Kamloops Film Festival in review: Angry Indian Goddesses

Each year, The Omega reviews the films presented at the Kamloops Film Festival. The festival came to a close on March 11.

Angry Indian Goddesses is directed and written by Pan Nalin, the film coins itself as being India’s first female buddy movie. The film follows seven women as they return home to Goa for their friend Freida’s (Sarah-Jane Dias) upcoming wedding. This surprise announcement strikes the need for an impromptu bachelorette party.

The seven women in this film come together as old friends from college. The group is diverse and seems to capture the modern society of India in a nutshell. Freida is a well-established photographer who is extremely independent and strong-willed. Su (Sandhya Mridul) is a working mom who is a businesswoman. Nargis (Tannishtha Chatterjee) is an activist, Joanna (Amrit Maghera) is an aspiring Bollywood actress, Pammy (Pavleen Gujral) is a housewife who at times appears more like a trophy wife, Mad (Anushka Manchanda) is a singer in Bollywood and Lakshmi (Rajshri Deshpande) is the house servant. Although these women encompass different aspects of the society, they refuse to be defined by a title.

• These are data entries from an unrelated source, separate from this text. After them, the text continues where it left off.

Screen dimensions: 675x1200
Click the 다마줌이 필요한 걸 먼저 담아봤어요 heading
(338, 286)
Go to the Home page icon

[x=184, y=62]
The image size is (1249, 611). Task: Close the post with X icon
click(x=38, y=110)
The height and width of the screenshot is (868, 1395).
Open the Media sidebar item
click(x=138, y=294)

The film tries very hard to get rid of stereotypes regarding women in living India, while the women in this film are tired of trying to fit into the traditional women/wife image. Angry Indian Goddesses touches on these misogynistic ideas that women are forced to deal with. All of the women portrayed in this film are strong, independent and ready to fight the oppression that so many others face.

The portrayal of this important message of equality is what Angry Indian Goddesses does best.

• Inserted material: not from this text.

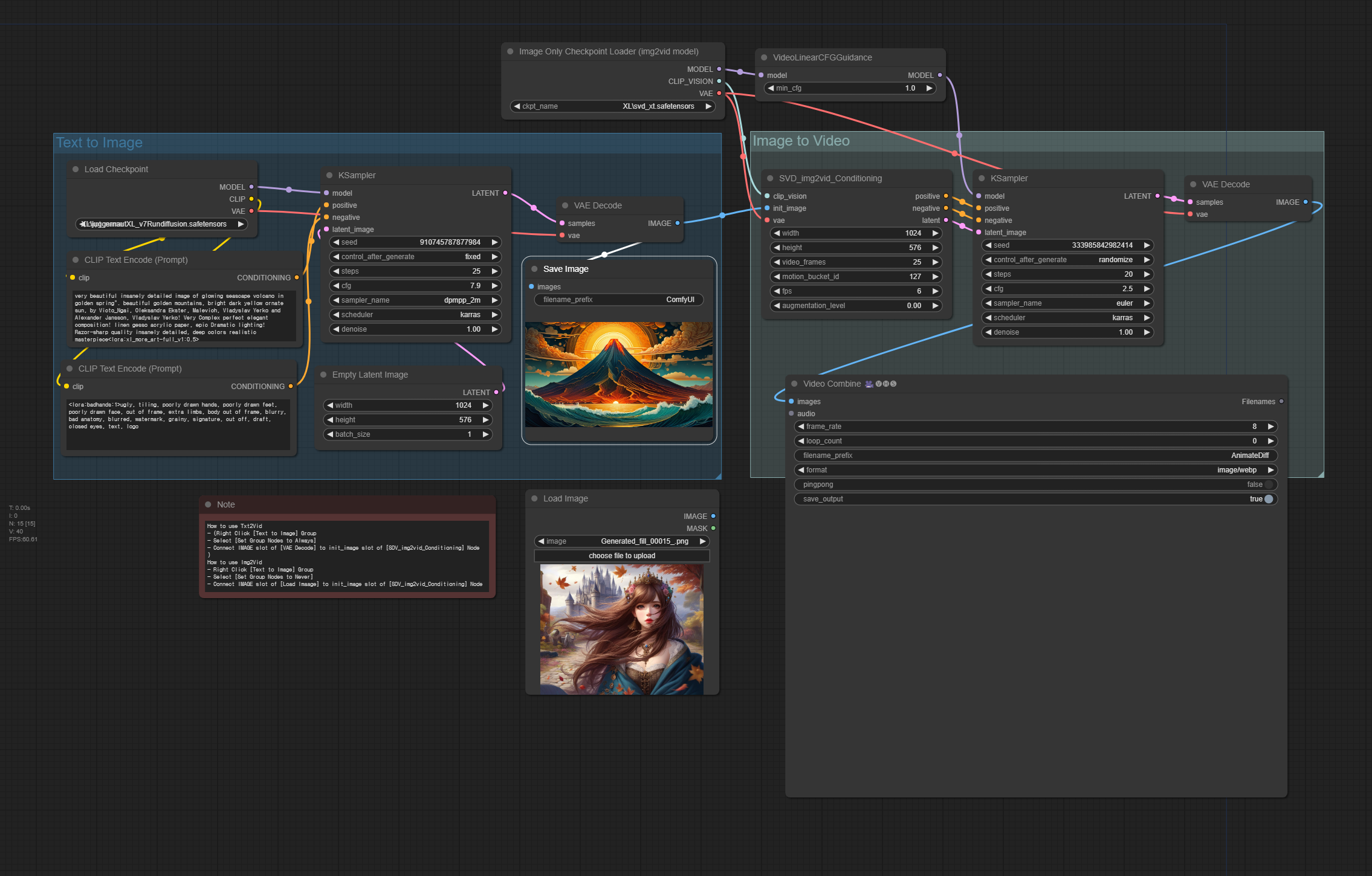Screen dimensions: 1372x876
Task: Click the Image to Video group title
Action: coord(801,141)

My main complaints coming out of this film was the pacing and its lack of focus. The film is fun at first, but drags on a bit when the fun leaves and anger takes its place. Yes, these women are rightfully angry about many things, but this film has way too many things going on at once. All of these things happening throughout the film make it lack focus, and at times hard to follow.
Overall, Angry Indian Goddesses was an okay film that didn’t take itself too seriously but had an important message to tell.